Farlander
- First edition
- Author: Col Buchanan
- Cover artist: Steve Stone
- Language: English
- Series: Heart of the World
- Genre: Fantasy
- Published: 2010 Tor Books
- Media type: Print
- Pages: 400 p
- ISBN: 978-0-7653-3105-2
- Followed by: Stands a Shadow

= Farlander =

2010 novel by Col Buchanan

Farlander is the first book in the Heart of the World Series written by Col Buchanan.

The book follows the story of Ash, a member of a sect of assassins known as Rōshun, who offer protection through the threat of vendetta, and Nico, who is a street urchin lives in the city of Bar-Khos, which is under siege by the Holy Empire of Mann.

== Plot ==

The Heart of the World is a land in strife. For fifty years the Holy Empire of Mann, an empire and religion born from a nihilistic urban cult, has been conquering nation after nation. Their leader, Holy Matriarch Sasheen, ruthlessly maintains control through her Diplomats, priests trained as subtle predators.

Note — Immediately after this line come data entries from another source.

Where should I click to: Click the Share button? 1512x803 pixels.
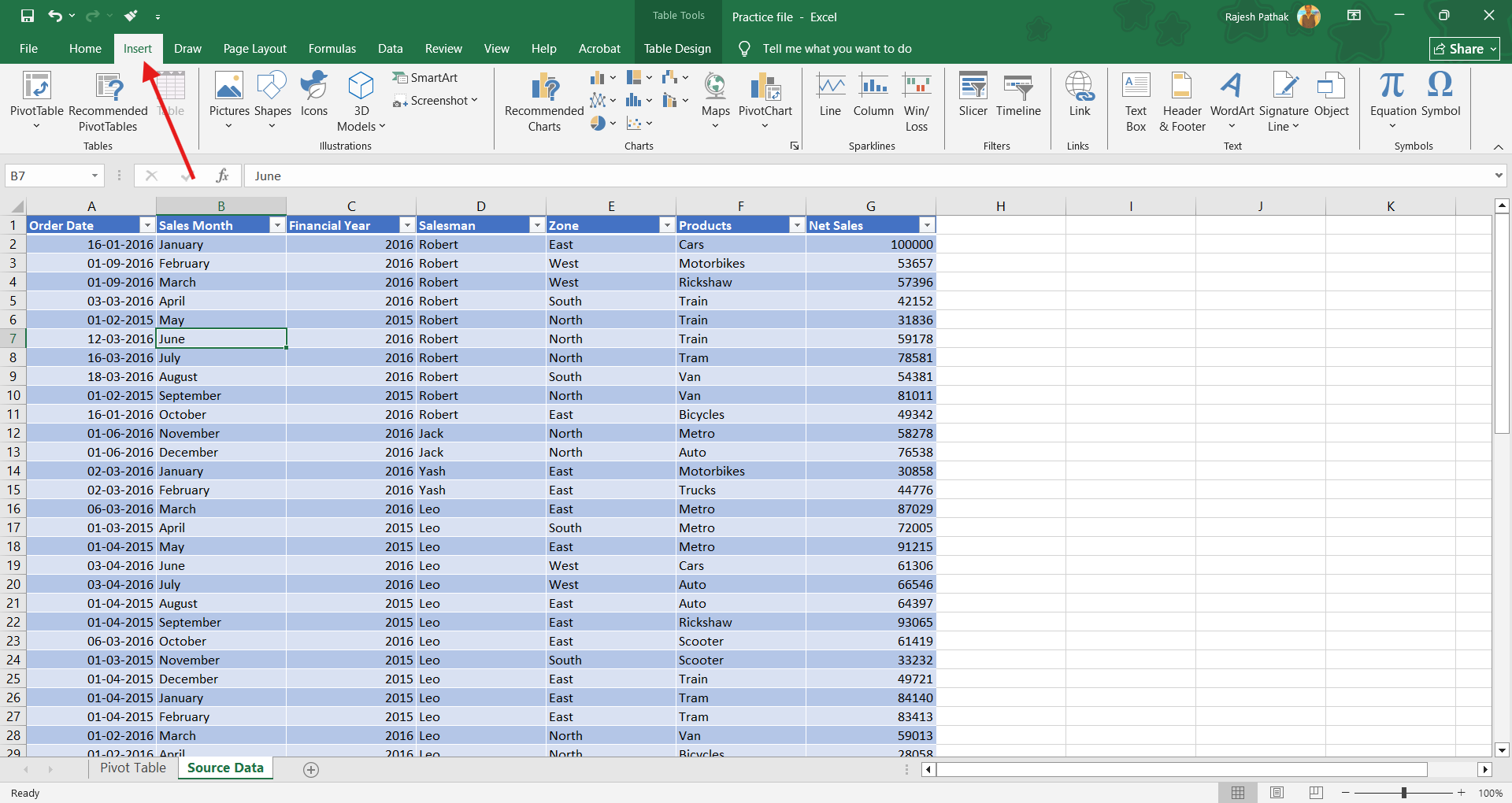[x=1464, y=49]
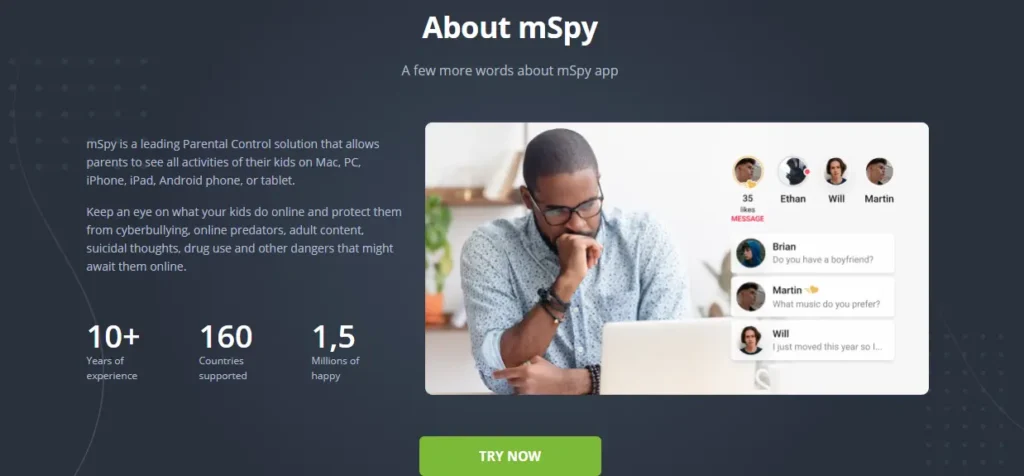Click Brian's avatar in message list
The height and width of the screenshot is (476, 1024).
(750, 253)
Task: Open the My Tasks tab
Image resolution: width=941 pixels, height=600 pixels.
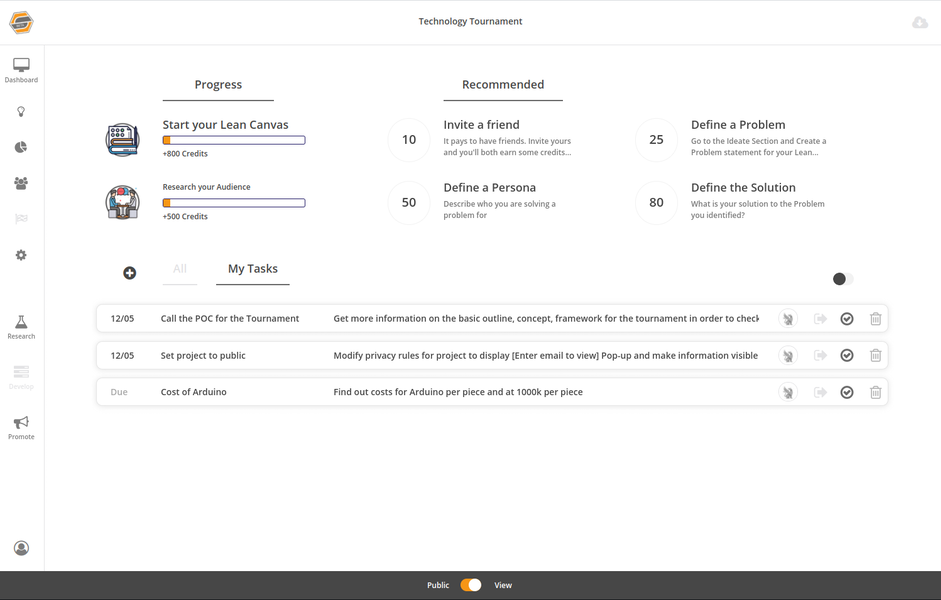Action: [x=252, y=269]
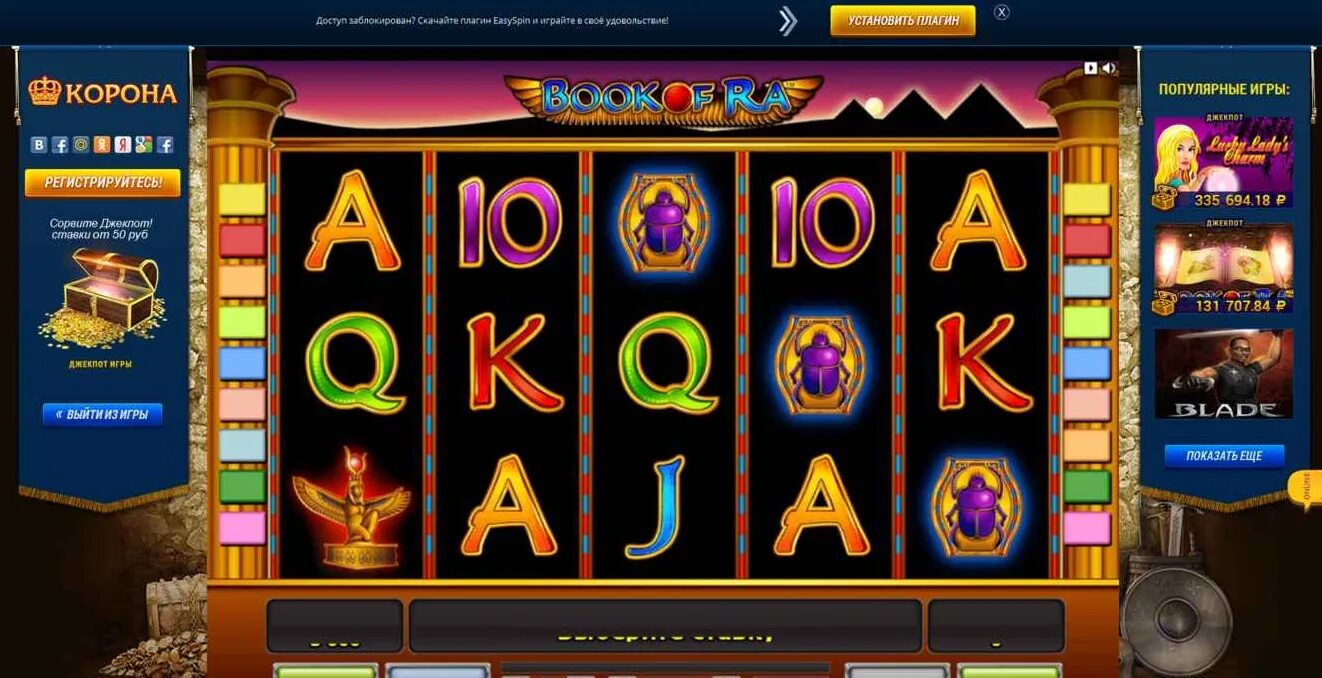Open the orange Online chat tab
This screenshot has width=1322, height=678.
1306,489

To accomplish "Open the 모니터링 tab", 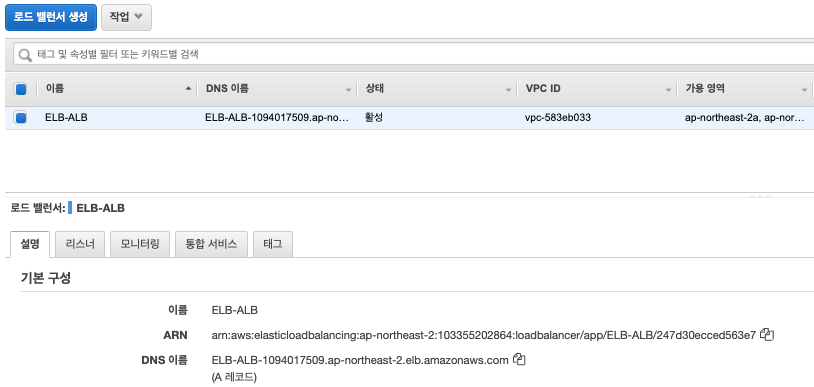I will point(140,244).
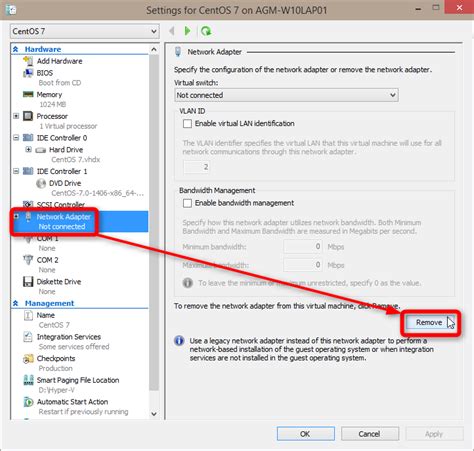
Task: Select the DVD Drive entry
Action: pyautogui.click(x=65, y=183)
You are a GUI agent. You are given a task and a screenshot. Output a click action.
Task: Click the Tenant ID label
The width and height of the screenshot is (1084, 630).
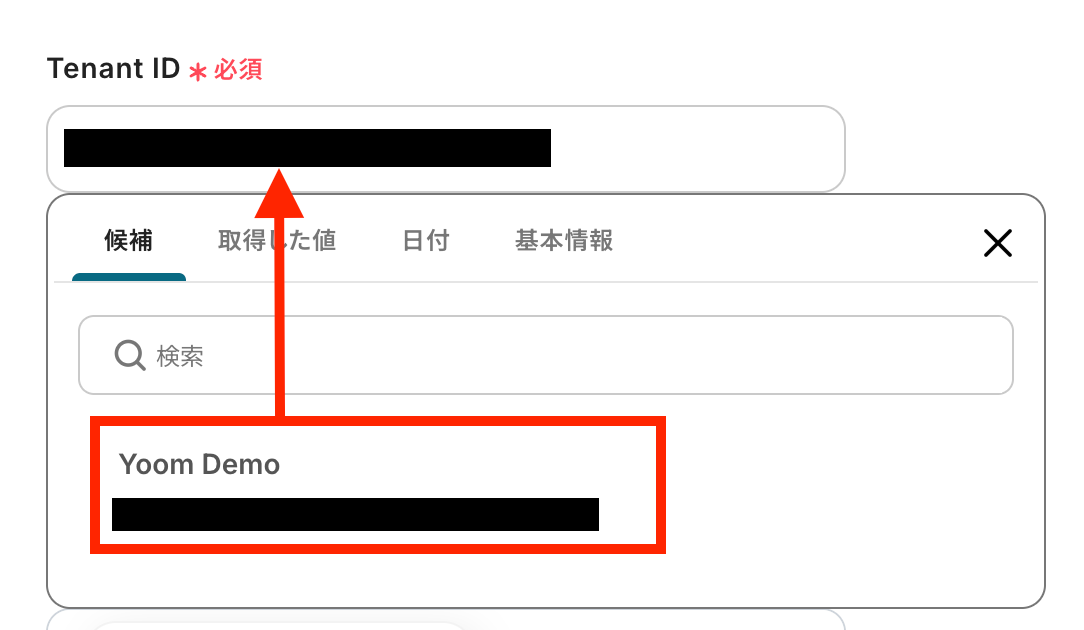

The Mercian Free Ports are the only confederacy yet to fall. Their only land link to the southern continent, a long and narrow isthmus, is protected by the city of Bar-Khos. For ten years now, the great southern walls of Bar-Khos have been besieged by the Imperial Fourth Army.

Ash is a member of an elite group of assassins, the Roshun - who offer protection through the threat of vendetta. Forced by his ailing health to take on an apprentice, he chooses Nico, a young man living in the besieged city of Bar-Khos. At the time, Nico is hungry, desperate, and alone in a city that finds itself teetering on the brink.

When the Holy Matriarch’s son deliberately murders a woman under the protection of the Roshun; he forces the sect to seek his life in retribution. As Ash and his young apprentice set out to fulfil the Roshun orders – their journey takes them into the heart of the conflict between the Empire and the Free Ports . . . into bloodshed and death.